◆ WHAT THIS TASK INVOLVES
An exact copy of the data is needed, one that excludes all pictures.

****

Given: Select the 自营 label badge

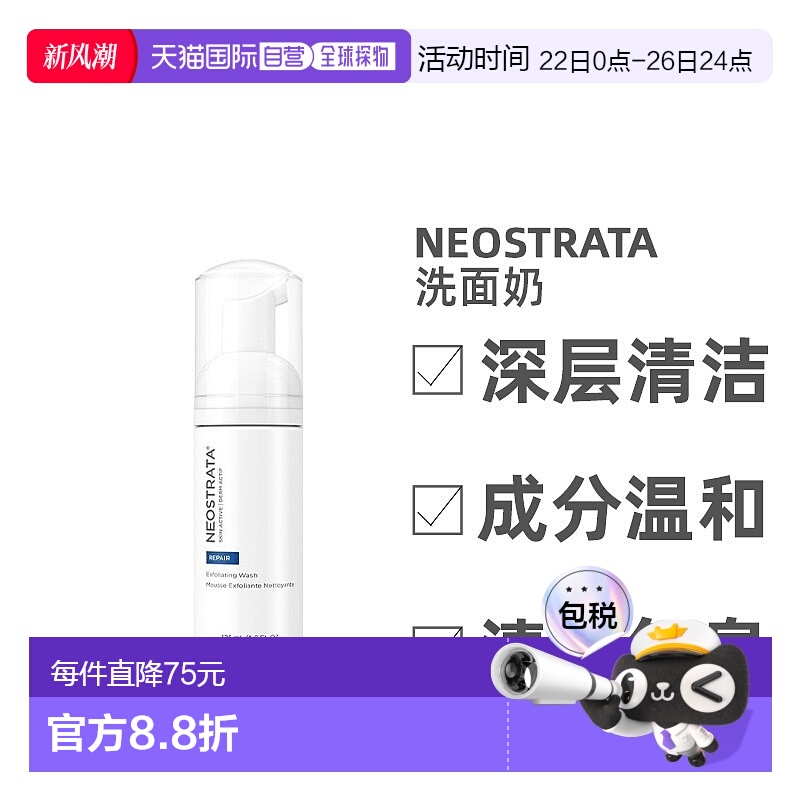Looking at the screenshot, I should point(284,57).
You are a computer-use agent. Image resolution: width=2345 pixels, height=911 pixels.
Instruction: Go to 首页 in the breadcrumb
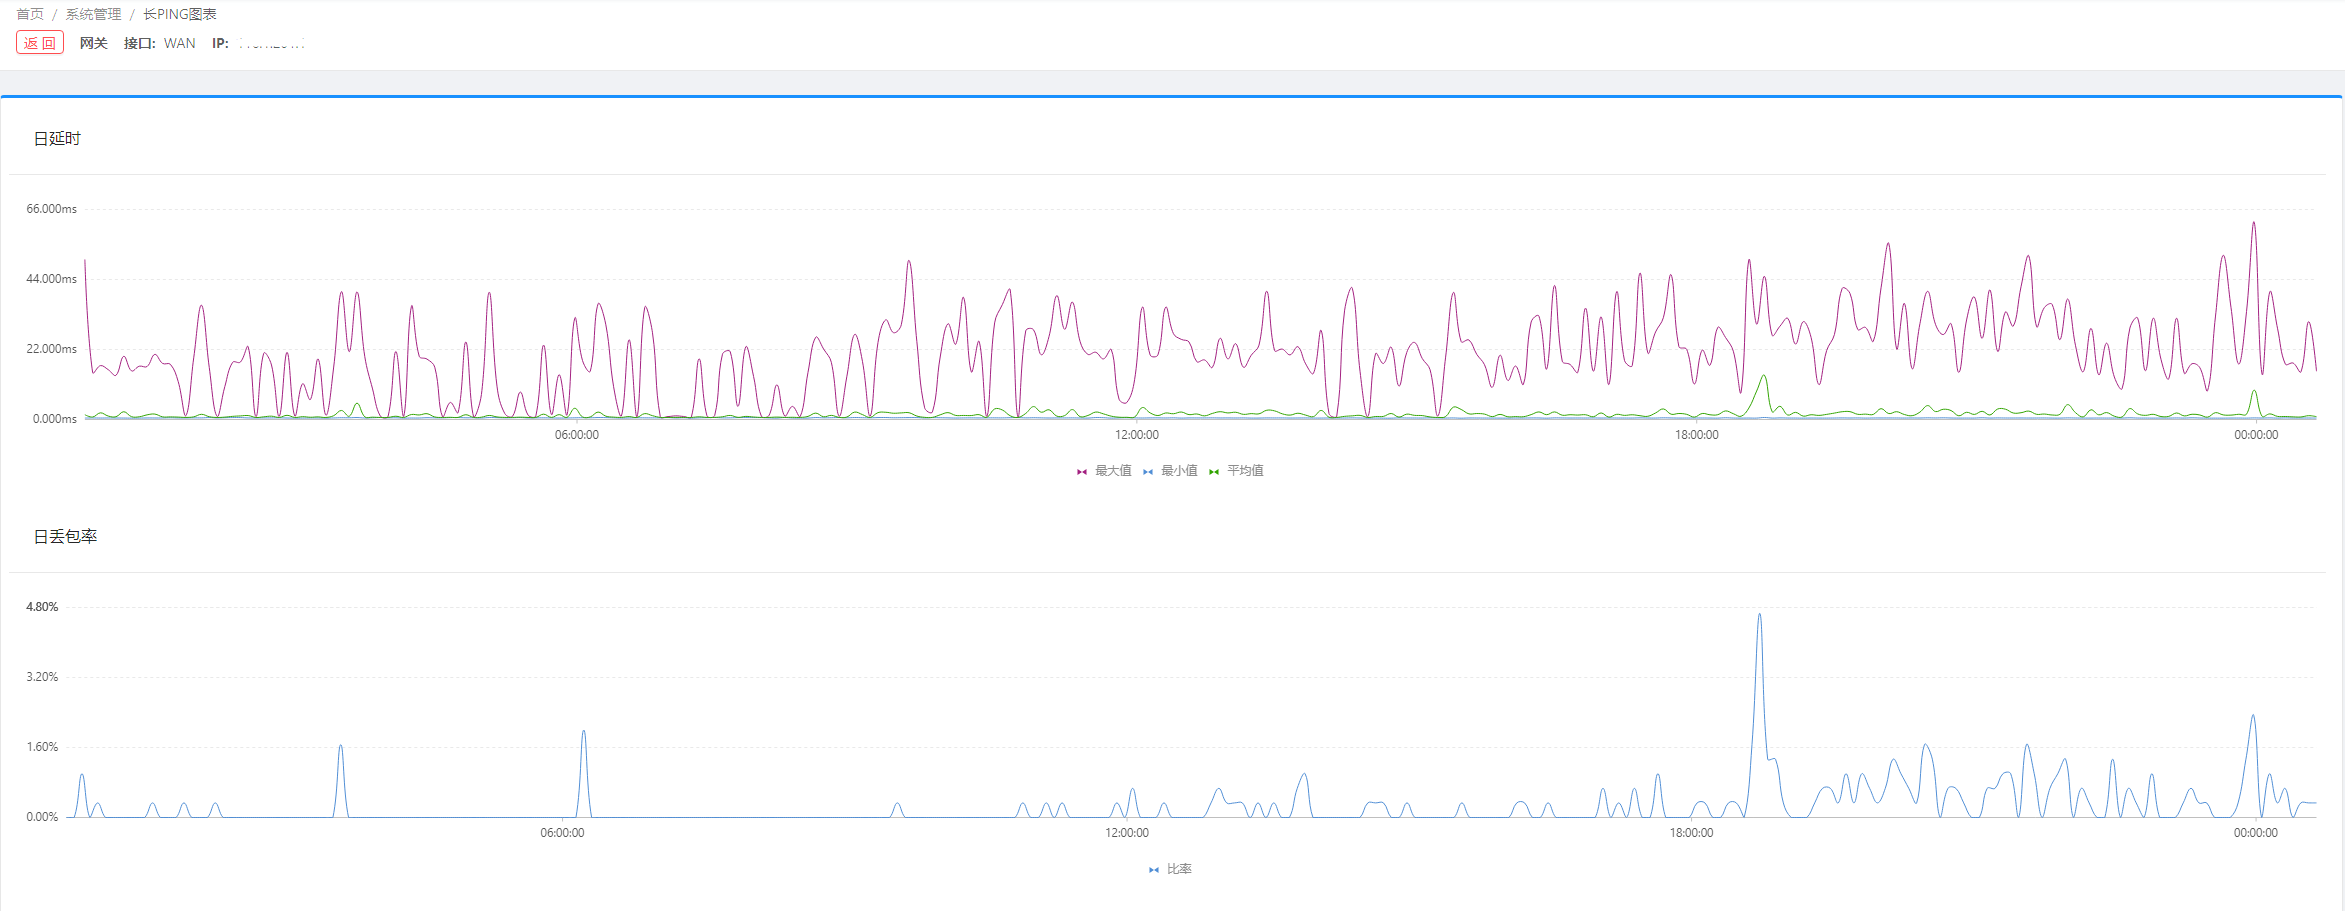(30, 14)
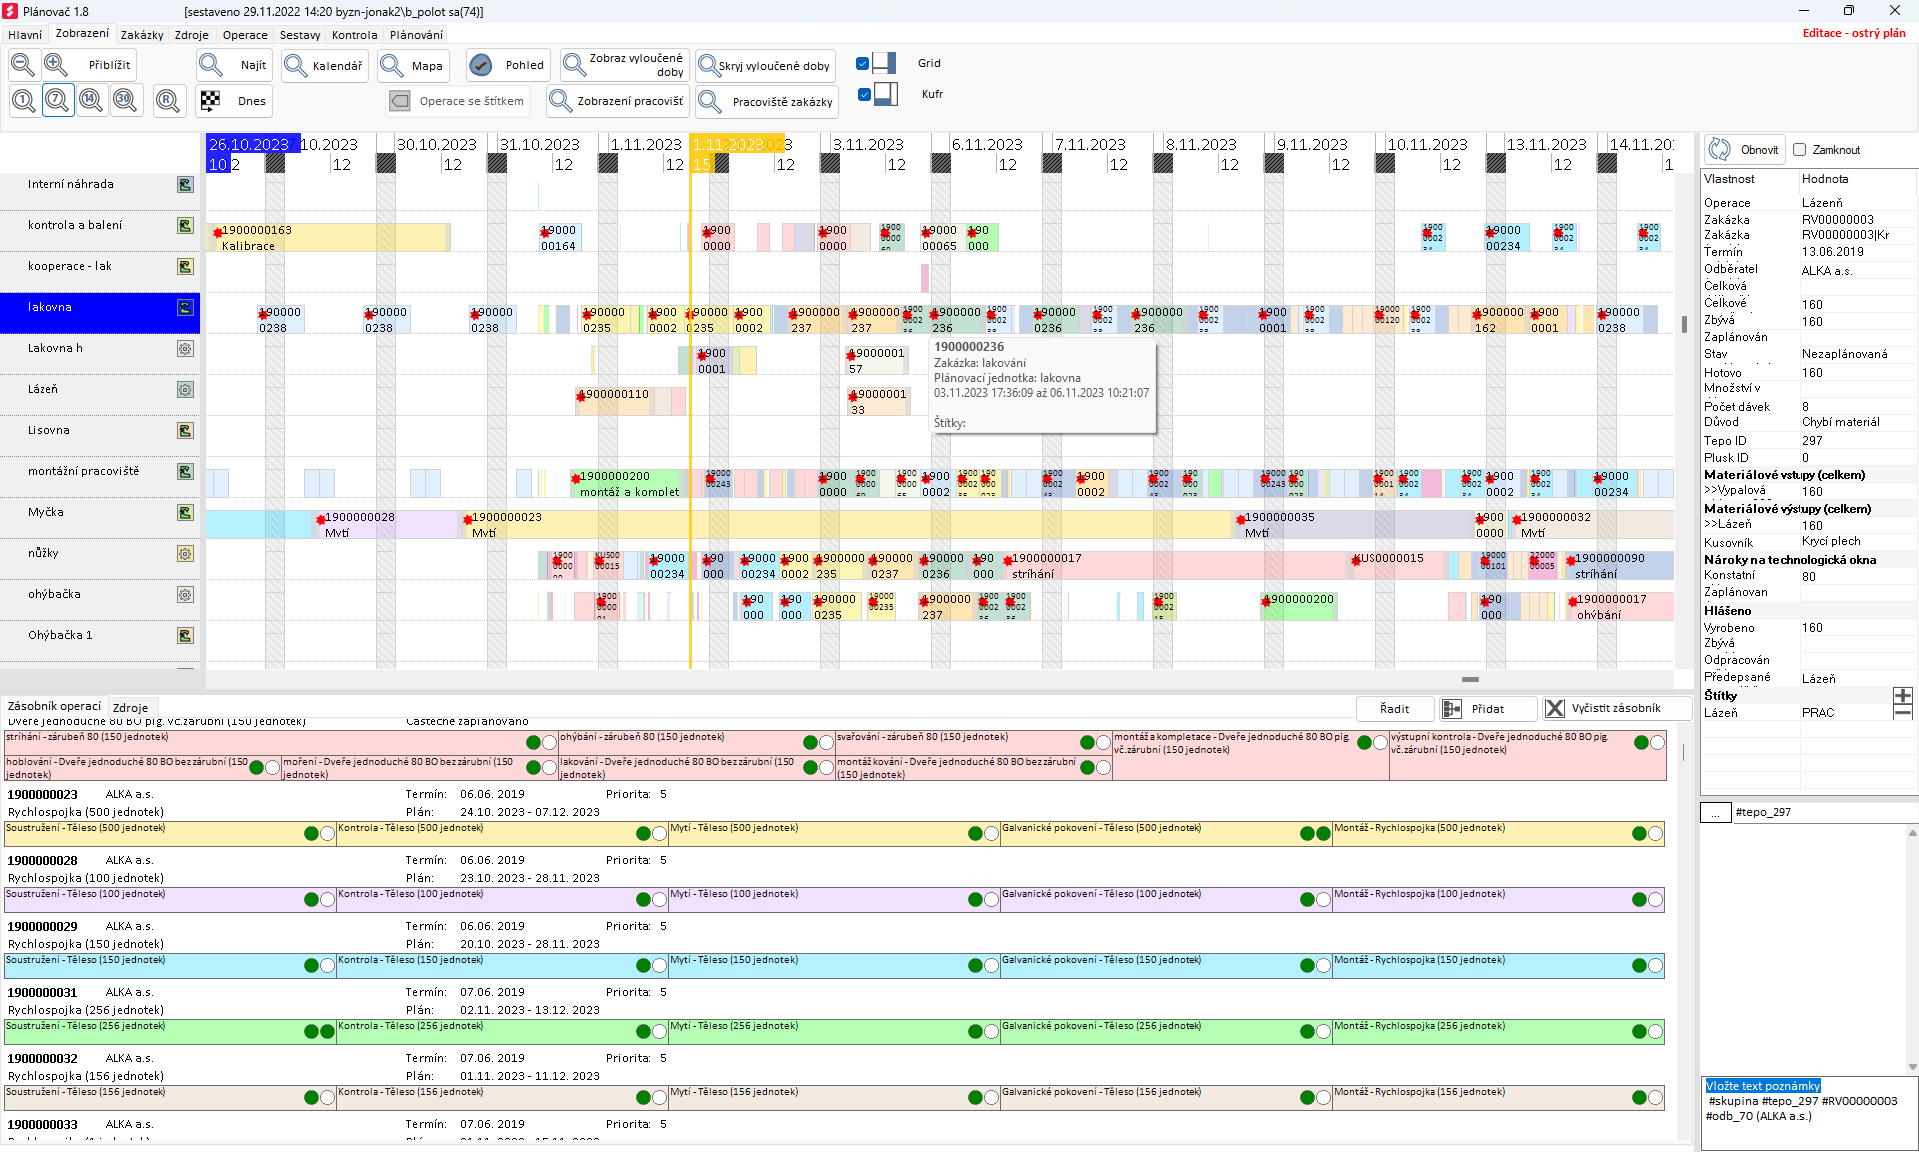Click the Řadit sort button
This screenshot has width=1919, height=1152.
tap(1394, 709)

****

◆ TASK OUTPUT
Given: Select the 自营 label badge

Looking at the screenshot, I should point(284,57).
You are a computer-use agent. Image resolution: width=2345 pixels, height=911 pixels.
Instruction: Go to 首页 in the breadcrumb
(30, 14)
Click the Řadit sort button
This screenshot has width=1919, height=1152.
tap(1394, 709)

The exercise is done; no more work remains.